Jeff Sessions Won't Bail Out Roy Moore

Attorney general Jeff Sessions has told political allies in Alabama that he is not considering running for his old Senate seat as a write-in candidate in next month’s special election. That’s according to a spokeswoman for Sessions at the Department of Justice, Sarah Isgur Flores, who also tells me that Sessions is telling Alabama Republicans he is not considering being appointed to the seat if Roy Moore wins and is either not seated by or is expelled from the Senate.

The New York Times reported Monday that two White House officials independently discussed the idea of Alabama governor Kay Ivey blocking Moore so that she could “immediately appoint” Sessions to the vacant seat. The White House has not said whether it has discussed this with Sessions. “As a policy we don’t discuss White House communications,” Flores said.
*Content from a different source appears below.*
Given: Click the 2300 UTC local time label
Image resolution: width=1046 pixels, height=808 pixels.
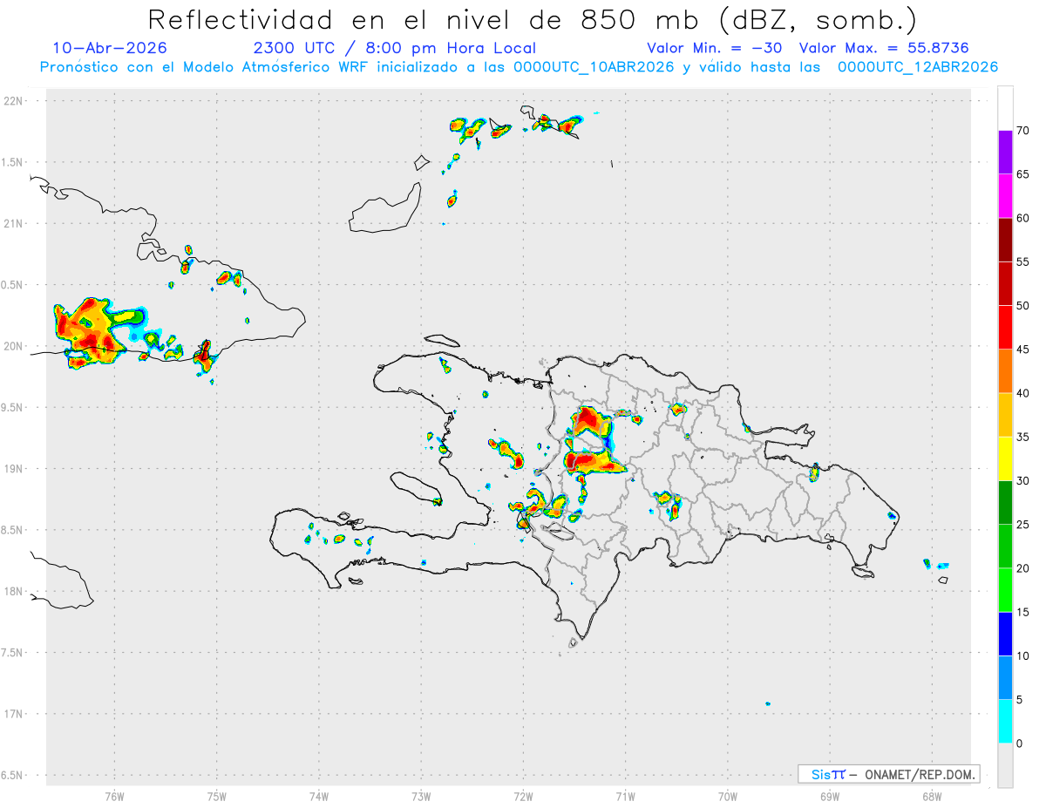Looking at the screenshot, I should (x=395, y=48).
Sessions resigned from the Senate in January after being confirmed as attorney general. Ivey’s predecessor, Governor Robert Bentley, appointed Luther Strange to the Sessions seat, but Strange lost the Republican primary for the special election to Moore.

Last week, Moore was accused by four different women of having pursued a sexual relationship when he was in his 30s and they were teenagers. One woman told the Washington Post that he had touched her sexually when she was 14. A fifth accuser emerged on Monday afternoon, claiming in a news conference that, around the same time as the other alleged incidents, Moore groped her when she was 16.

There has been some discussion of Strange, Sessions, or some other Alabama Republican running as a write-in candidate for the December 12 election, which could possibly split the GOP vote and give the seat to Democrat Doug Jones. Strange has not ruled out running as a write-in.